La prima: «…Berlusconi è ancora sotto lo schiaffo della magistratura e non può nemmeno restituirlo verbalmente perché se si azzarda gli revocano l´affidamento ai servizi sociali». Silvio Berlusconi è stato condannato con sentenza definitiva della Cassazione per frode fiscale. Gli schiaffi non c’entrano: ha avuto diritto, come tutti gli imputati hanno nel nostro ordinamento, a tre gradi giudizio, e ora il tribunale di sorveglianza ha deciso che sconterà la pena ai servizi sociali e non ai domiciliari. Il sostituto procuratore generale di Milano, Antonio Lamanna, ha fatto presente che il pregiudicato Berlusconi deve astenersi dall’attacco personale a singoli magistrati, com’è accaduto quando, prima dell’udienza del 10 aprile, ha apostrofato con l’epiteto “mafia di giudici” proprio quelli che hanno stabilito la misura alternativa. Non è una disfida d’opinione fra liberi cittadini: è l’insulto a pubblici ufficiali da parte di un delinquente.

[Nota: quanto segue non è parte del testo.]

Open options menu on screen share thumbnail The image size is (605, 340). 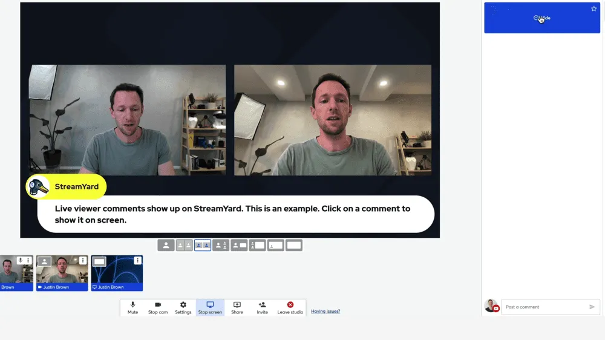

La seconda: «…lo storico collaboratore del Cavaliere, Marcello Dell´Utri, sceglie (inutilmente) di sottrarsi a un possibile arresto riparando altrove».  Ma che bell’eufemismo. Dell’Utri non è riparato, si è dato alla fuga. Una volta si sarebbe detto: alla macchia. Il suo arresto non è una bizzarria delle toghe: è stato condannato dalla Corte d’Appello di Palermo per concorso esterno in associazione mafiosa, che lo ha definito «mediatore contrattuale» del patto di protezione della mafia siciliana a Berlusconi, cominciato nel 1974 e durato 18 anni. Quest’ultimo, scrivono i giudici, ha ottenuto «la garanzia della protezione personale… tramite l’esborso di somme di denaro che… ha versato a Cosa Nostra tramite Dell’Utri… assumendo Vittorio Mangano ad Arcore». Ieri sul Corriere della Sera l’onesto Sergio Romano ha scritto, con una punta d’ingenuità, che Forza Italia dovrebbe «semplicemente, senza distinzioni fumose e poco convincenti, disapprovare e condannare». Ecco, appunto.
Berlusconi è un criminale fiscale e Dell’Utri, se la Cassazione domani 15 aprile lo confermerà, un alleato della mafia. Usiamole, le parole adatte. Chissà quali avrebbe usato Indro Montanelli che giusto vent’anni fa chiudeva La Voce, figlia abortita dell’abbandono del suo Giornale trasformato in house organ del berlusconismo militante. Lui sì che gliele aveva cantate chiare, al suo ex editore e ai suoi scagnozzi. a.m.